### Data records
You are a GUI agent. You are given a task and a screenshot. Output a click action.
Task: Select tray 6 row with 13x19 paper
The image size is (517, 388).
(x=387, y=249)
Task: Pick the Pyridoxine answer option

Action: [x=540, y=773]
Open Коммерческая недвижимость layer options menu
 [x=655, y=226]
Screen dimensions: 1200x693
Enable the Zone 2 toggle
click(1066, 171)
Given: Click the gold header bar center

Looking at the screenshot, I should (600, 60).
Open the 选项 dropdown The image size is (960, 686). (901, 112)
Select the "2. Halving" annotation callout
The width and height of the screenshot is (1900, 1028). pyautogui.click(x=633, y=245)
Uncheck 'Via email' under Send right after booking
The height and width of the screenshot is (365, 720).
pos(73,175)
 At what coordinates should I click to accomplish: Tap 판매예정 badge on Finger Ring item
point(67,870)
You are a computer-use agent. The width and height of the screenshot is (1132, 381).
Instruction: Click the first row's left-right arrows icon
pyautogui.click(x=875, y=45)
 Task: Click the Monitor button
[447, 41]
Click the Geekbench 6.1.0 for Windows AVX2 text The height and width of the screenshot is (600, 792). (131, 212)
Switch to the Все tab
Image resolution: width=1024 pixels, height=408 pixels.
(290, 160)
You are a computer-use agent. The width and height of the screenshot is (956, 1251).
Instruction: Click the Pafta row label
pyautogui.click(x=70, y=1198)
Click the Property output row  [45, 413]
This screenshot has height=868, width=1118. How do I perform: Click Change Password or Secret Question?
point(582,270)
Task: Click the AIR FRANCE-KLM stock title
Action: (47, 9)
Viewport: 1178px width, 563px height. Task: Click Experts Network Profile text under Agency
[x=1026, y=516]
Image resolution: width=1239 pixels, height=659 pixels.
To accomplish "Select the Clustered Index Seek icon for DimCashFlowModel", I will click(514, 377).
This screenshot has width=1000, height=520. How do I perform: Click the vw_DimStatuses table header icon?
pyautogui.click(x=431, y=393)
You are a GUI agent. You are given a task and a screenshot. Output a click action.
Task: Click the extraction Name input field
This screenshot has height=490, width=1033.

### Task to complete
Set down the whole of the material again, exactly.

### Answer to this exercise
You are a GUI agent. You are given a task and a screenshot. Output a click action.
Task: Select tray 6 row with 13x19 paper
The image size is (517, 388).
(x=387, y=249)
Task: Pick the Pyridoxine answer option

Action: [x=540, y=773]
Open Коммерческая недвижимость layer options menu
 [x=655, y=226]
Screen dimensions: 1200x693
Enable the Zone 2 toggle
click(1066, 171)
Given: Click the gold header bar center

Looking at the screenshot, I should (600, 60).
Open the 选项 dropdown The image size is (960, 686). (901, 112)
Select the "2. Halving" annotation callout
The width and height of the screenshot is (1900, 1028). pyautogui.click(x=633, y=245)
Uncheck 'Via email' under Send right after booking
The height and width of the screenshot is (365, 720).
pos(73,175)
 At what coordinates should I click to accomplish: Tap 판매예정 badge on Finger Ring item
point(67,870)
You are a computer-use agent. The width and height of the screenshot is (1132, 381).
Instruction: Click the first row's left-right arrows icon
pyautogui.click(x=875, y=45)
 Task: Click the Monitor button
[447, 41]
Click the Geekbench 6.1.0 for Windows AVX2 text The height and width of the screenshot is (600, 792). (131, 212)
Switch to the Все tab
Image resolution: width=1024 pixels, height=408 pixels.
(290, 160)
You are a computer-use agent. The width and height of the screenshot is (956, 1251).
Instruction: Click the Pafta row label
pyautogui.click(x=70, y=1198)
Click the Property output row  [45, 413]
This screenshot has height=868, width=1118. How do I perform: Click Change Password or Secret Question?
point(582,270)
Task: Click the AIR FRANCE-KLM stock title
Action: (47, 9)
Viewport: 1178px width, 563px height. Task: Click Experts Network Profile text under Agency
[x=1026, y=516]
Image resolution: width=1239 pixels, height=659 pixels.
To accomplish "Select the Clustered Index Seek icon for DimCashFlowModel", I will click(514, 377).
This screenshot has width=1000, height=520. How do I perform: Click the vw_DimStatuses table header icon?
pyautogui.click(x=431, y=393)
You are a GUI agent. You are given a task and a screenshot. Output a click action.
Task: Click the extraction Name input field
This screenshot has height=490, width=1033.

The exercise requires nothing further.